All staff had completed an occupational health vaccination and immunisation risk assessment form. Staff had been assessed by the occupational health department and had been offered vaccinations based on guidelines for staff working in general practice. An up to date list of staff and their immunisation status was now in place and copies of vaccination certificates were stored on the employment record for each member of staff
We saw that an electrical wiring system check that had been identified as a risk during the fire risk assessment completed in July 2015 had been actioned.
The practice had introduced a formal meeting schedule to ensure all staff received effective communication.
Letter from the Chief Inspector of General Practice
We carried out an announced comprehensive inspection at St Margarets Medical Practice on 14 June 2016. Overall the practice is rated as requires improvement.
Our key findings across all the areas we inspected were as follows:
There was an effective system in place for reporting and recording significant events.
The practice had strong, visible clinical and managerial leadership and staff felt supported by management.
Staff assessed patients’ needs and delivered care in line with current evidence based guidance. Staff had been trained to provide them with the skills, knowledge and experience to deliver effective care and treatment.
Patients said they were treated with compassion, dignity and respect and they were involved in their care and decisions about their treatment.
Information about services and how to complain was available and easy to understand. Improvements were made to the quality of care as a result of complaints and concerns.
Patients said they found it easy to make an appointment with a named GP and there was continuity of care, with urgent appointments available the same day.
The practice was proactive in promoting patient awareness through a monthly newsletter and using social media.
The practice implemented suggestions for improvements and made changes to the way it delivered services as a consequence of feedback from patients and from the patient participation group.
Staff worked with multidisciplinary teams to understand and meet the range and complexity of patients’ needs.
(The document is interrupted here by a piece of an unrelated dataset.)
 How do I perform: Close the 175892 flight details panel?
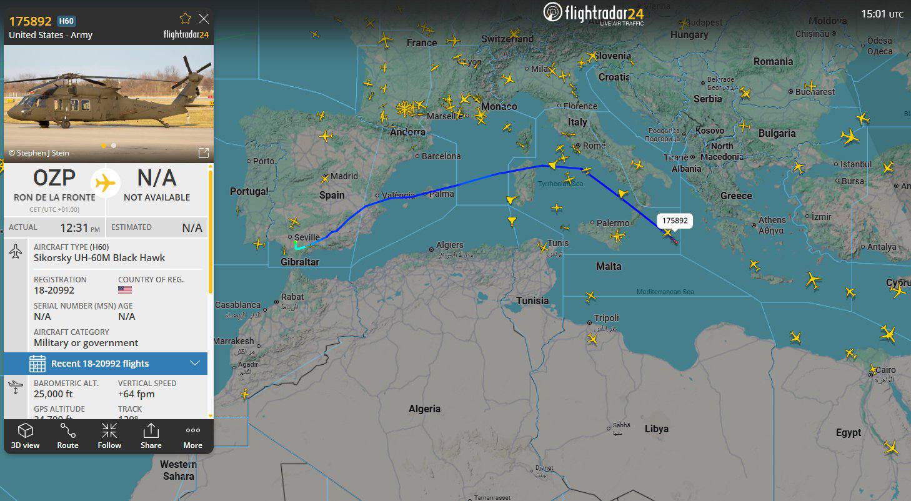pos(204,19)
We saw evidence that monthly multidisciplinary team meetings took place.
Governance and risk management arrangements were in place, but no risk assessments had been completed in the absence of disclosure and barring checks (DBS) for members of the reception team who occasionally chaperoned.
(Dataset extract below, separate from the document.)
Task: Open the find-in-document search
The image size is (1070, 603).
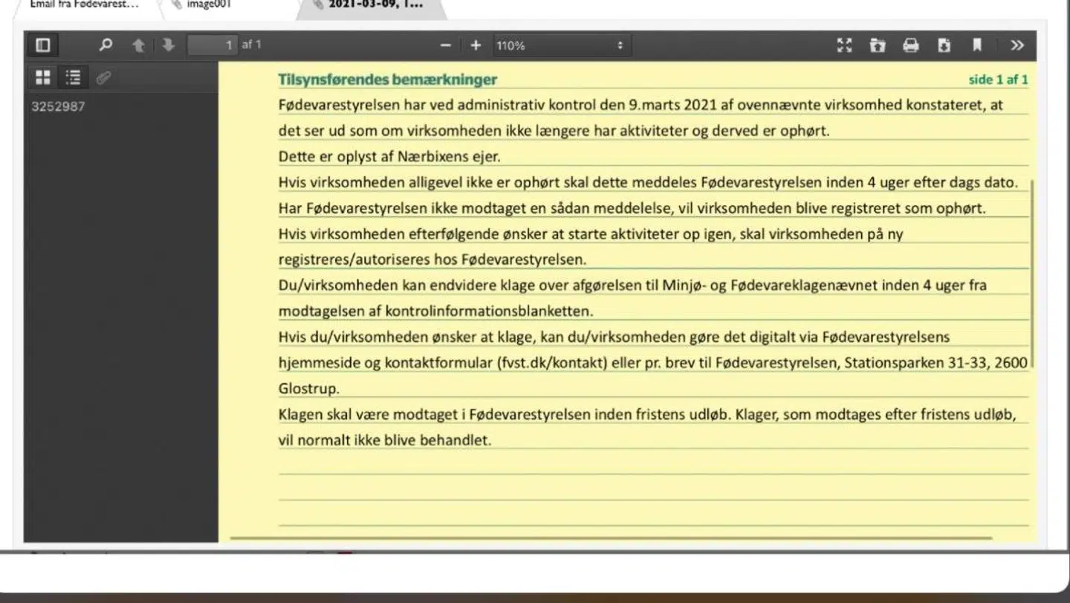Action: tap(106, 45)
Some staff who acted as chaperones were unaware of the recommended chaperoning guidelines when observing treatments and examinations.
The last health and safety risk assessment had identified an electrical system check was required; however this had not been completed.
The areas where the provider must make improvement are:
Ensure all staff are risk assessed in the absence of a Disclosure and Barring Service (DBS) check when carrying out chaperoning duties, including assessing risk in relation to staff to ensure understanding and competency when undertaking chaperone duties.
Take action to address identified risks following health and safety risk assessments undertaken.
Ensure records are kept to evidence staff are up to date with the immunisations recommended for staff who work in general practice
The areas where the provider should make improvement are:
Review systems for ensuring effective communication is in place for all staff; including non clinical staff.
We reviewed five personnel files and found Disclosure and Barring Service (DBS) checks from previous employers for some of the nursing team. Complete risk assessments for all employees who had not had DBS checks completed at time of recruitment.